You'll find a lot of people here at UW who can give you a lot of good advice. But learn to think for yourself too. Analyze that advice, internalize what makes sense to you, and put the rest aside. Develop your own internal compass. Trust yourself, and let your common sense guide you.
#10: Keep a beginner's mind!
Tomorrow, you will begin your college career. You are a Freshman — just starting out! What a great place to be! A lot of us — and I think I speak for everyone else in the room here today — would gladly trade places with you if we could!

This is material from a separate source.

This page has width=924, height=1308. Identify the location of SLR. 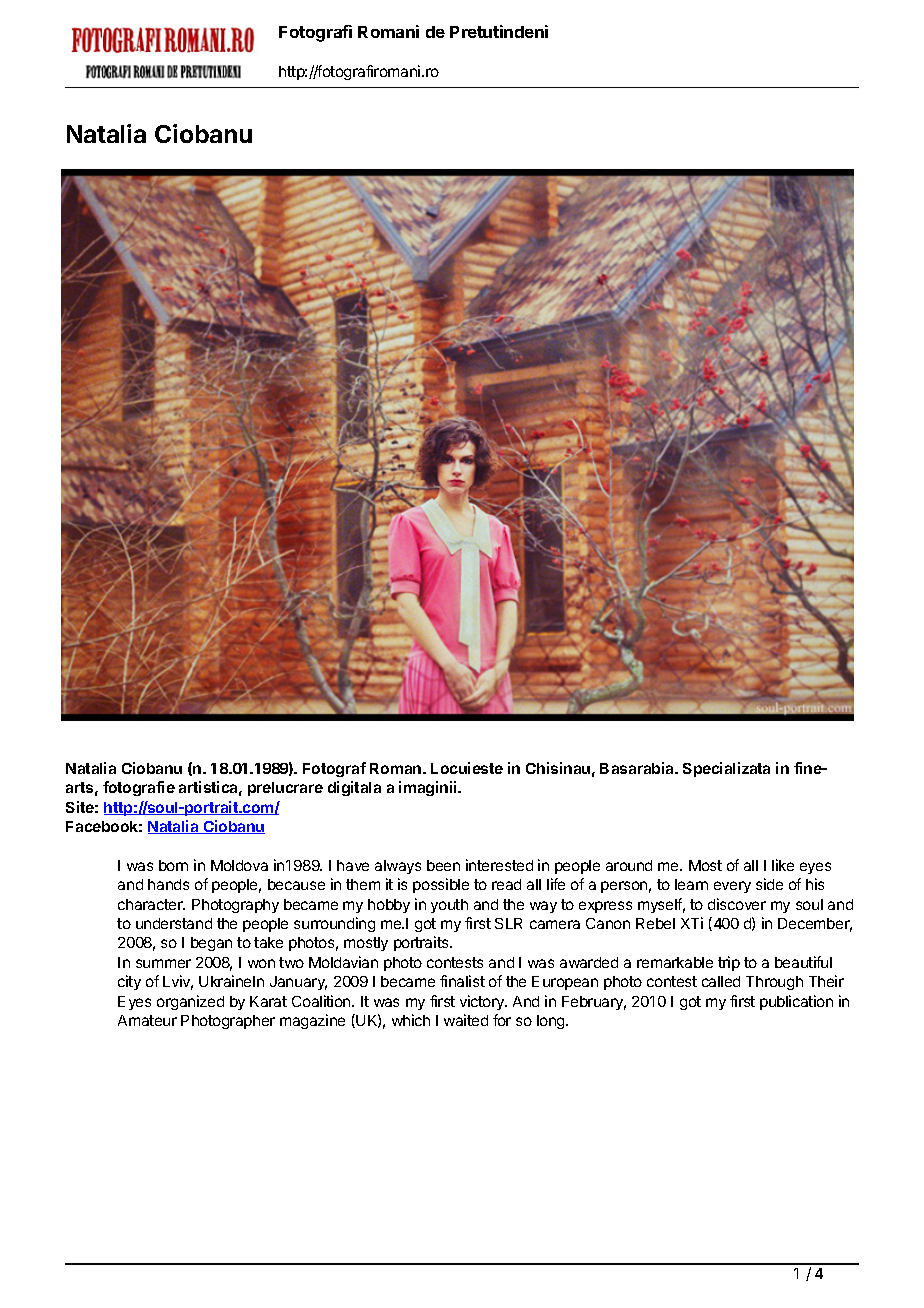
(508, 923).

And for good reason too. At this point, you have, almost by definition, what they call in Zen practice a “beginner's mind.” A beginner's mind is an empty mind, a ready mind. As the great Zen master Shunryu Suzuki wrote, “If your mind is empty, it is always ready for anything; it is open to everything. In the beginner's mind there are many possibilities; in the expert's mind there are few.”
So keep your beginner's mind! Not just through college, but throughout your life. If you can do this — if you can bring a beginner's mind — an open mind, a ready mind — to every class you take, to every book you read, and, yes, to every speech you hear — if you can bring that beginner's mind to your experience of every moment of every day, then I believe you will indeed be able to overcome any challenge that the coming century has in store for you.
Final exhortation, #11:
Actually, this one is yours. It belongs to you; it is for you to decide. Think of it as your first homework assignment at UW! I won't give it a due date, so you are free to edit it as much as you like — or discard it entirely, along with any of the others I've given you here today — and invent a new one, or new ones, as you see fit. . . .
You are starting anew. You are now on your own.
Welcome to the University of Washington!